— Goal of the exercise —
Pull out every line in the material below that contains the word "should", and copy each one in full.

— Record set —
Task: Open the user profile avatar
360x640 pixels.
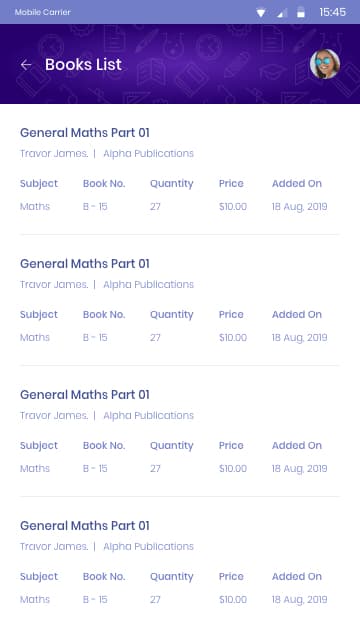Action: (325, 64)
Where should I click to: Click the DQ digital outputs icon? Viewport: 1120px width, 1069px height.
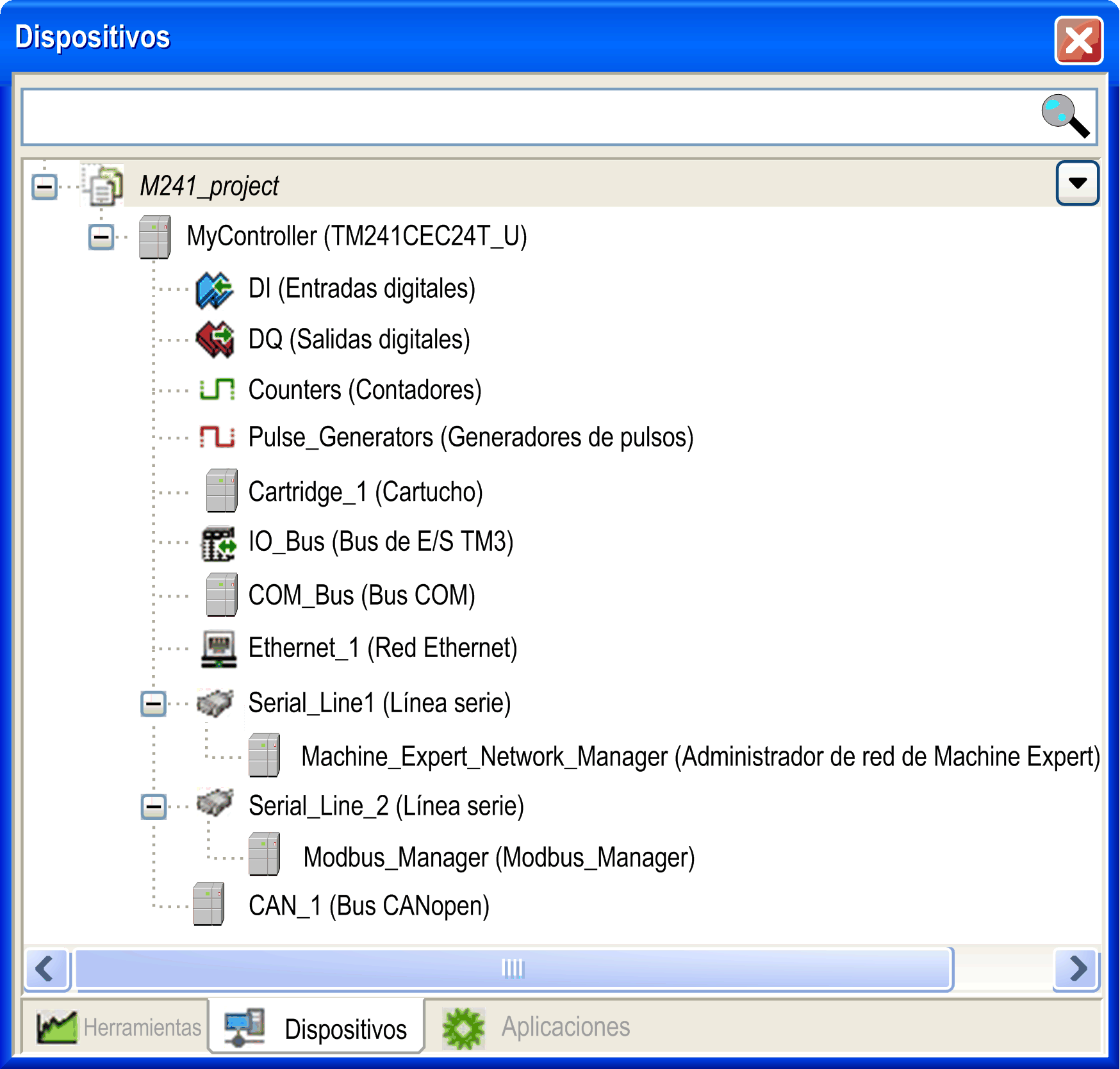click(214, 339)
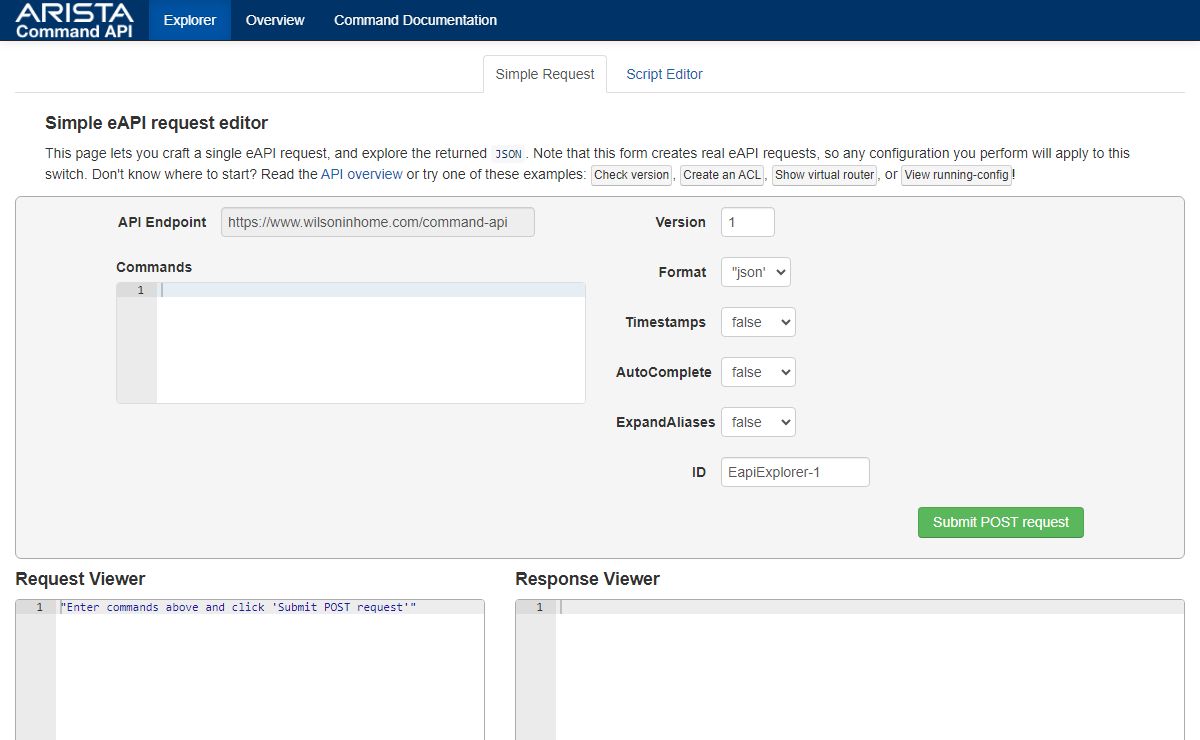Expand the ExpandAliases dropdown
The width and height of the screenshot is (1200, 740).
point(757,422)
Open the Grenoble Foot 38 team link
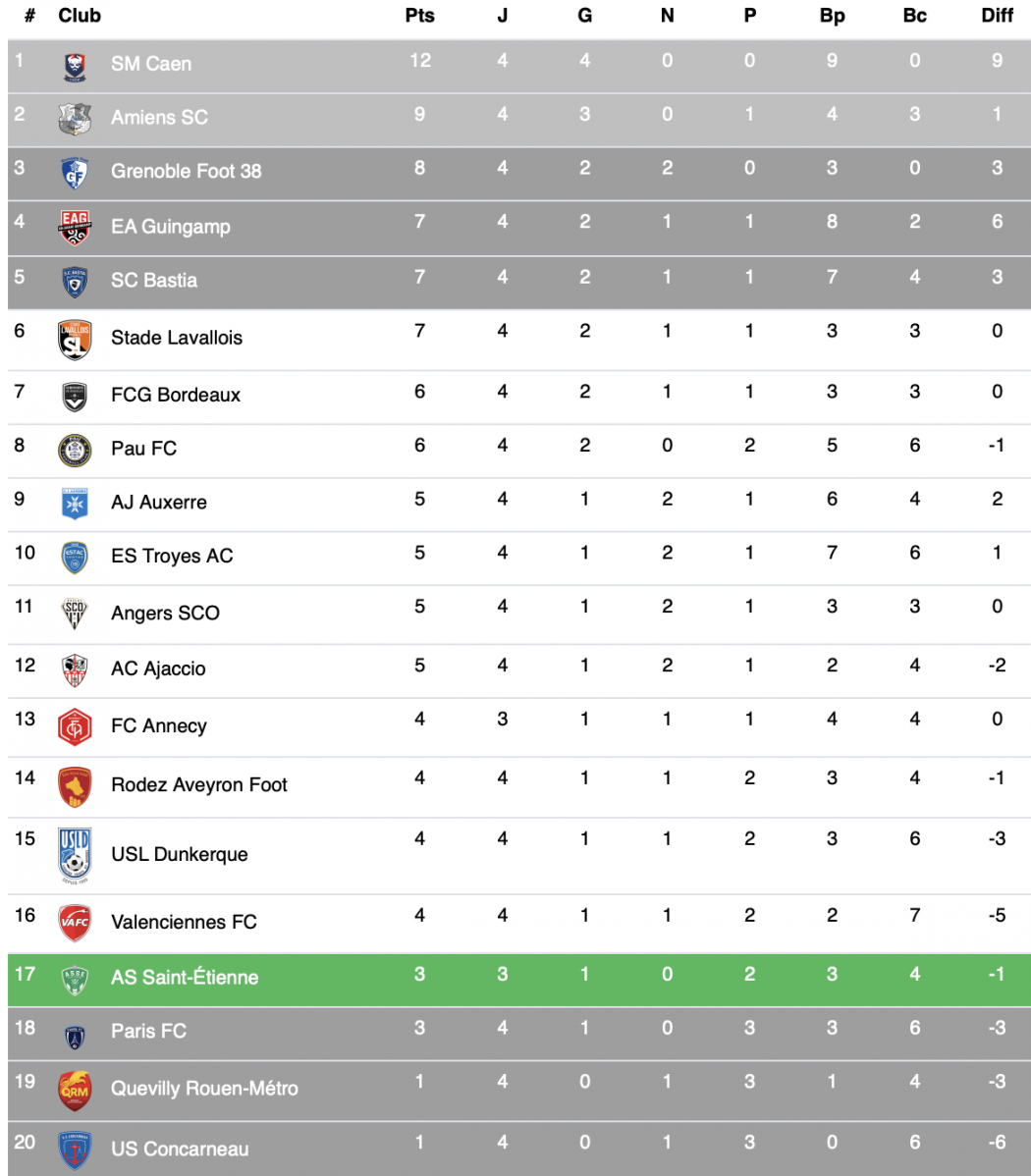Screen dimensions: 1031x1176 coord(187,171)
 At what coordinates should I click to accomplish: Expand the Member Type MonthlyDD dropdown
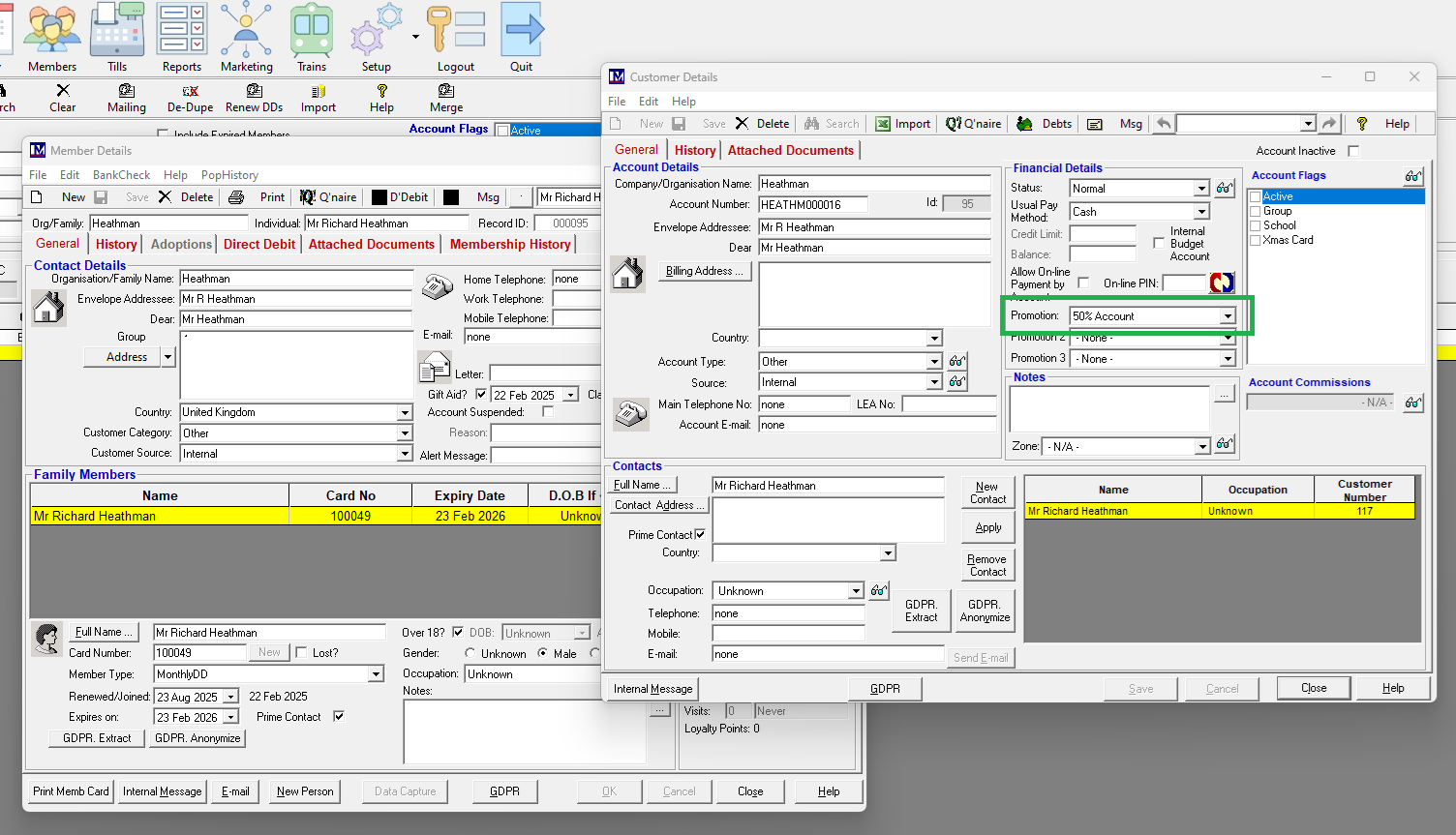click(x=376, y=674)
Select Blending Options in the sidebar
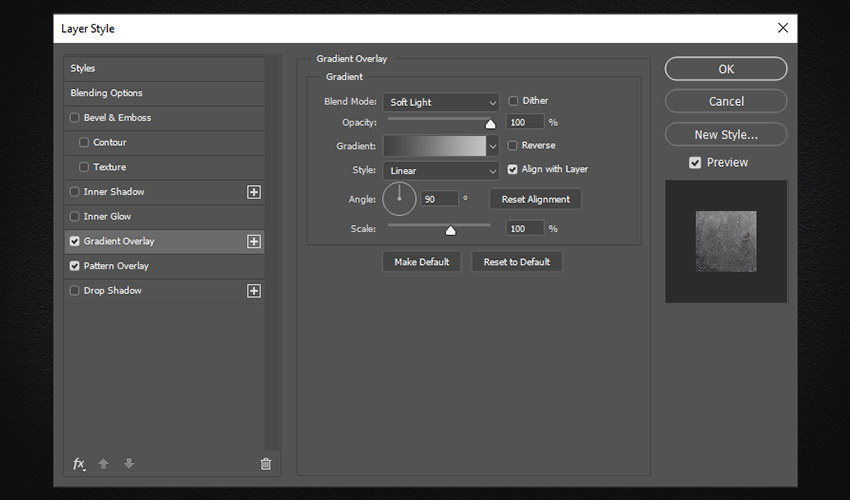This screenshot has width=850, height=500. (x=106, y=93)
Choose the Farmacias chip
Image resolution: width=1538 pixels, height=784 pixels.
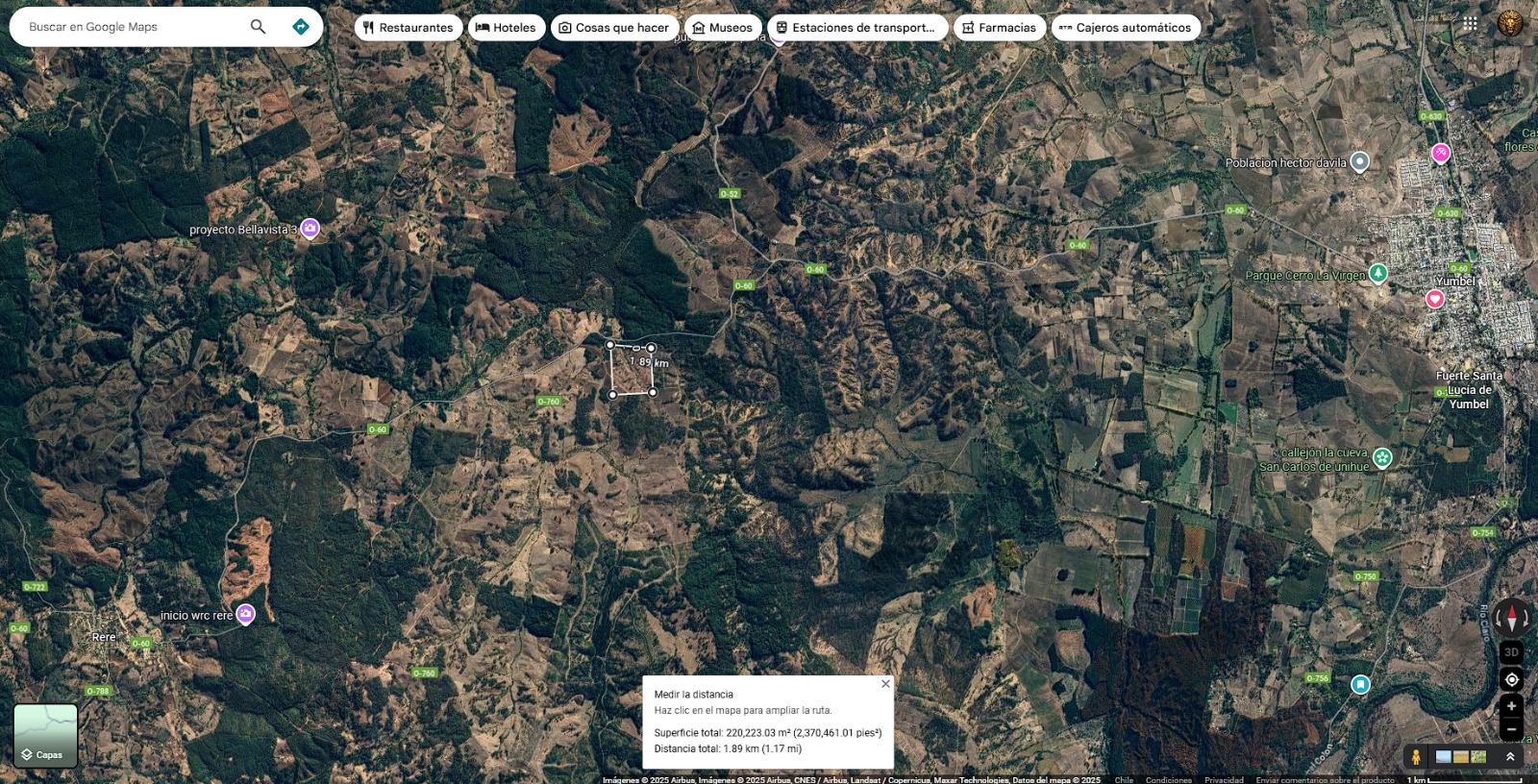pyautogui.click(x=999, y=28)
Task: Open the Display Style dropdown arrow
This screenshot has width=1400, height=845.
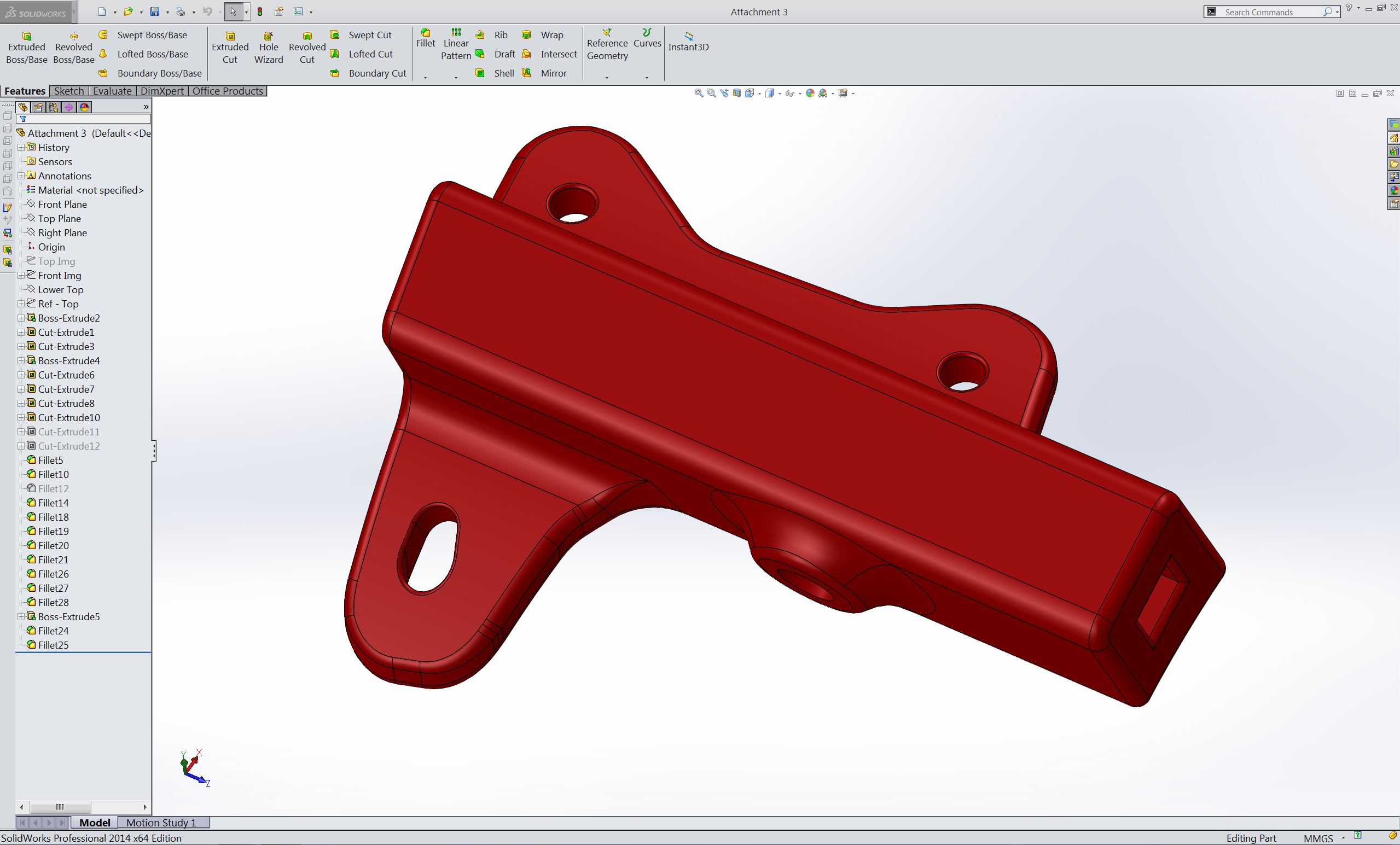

— Solution —
Where should I click to: Click the DQ digital outputs icon? Viewport: 1120px width, 1069px height.
 At what coordinates should I click to accomplish: Expand the Member Type MonthlyDD dropdown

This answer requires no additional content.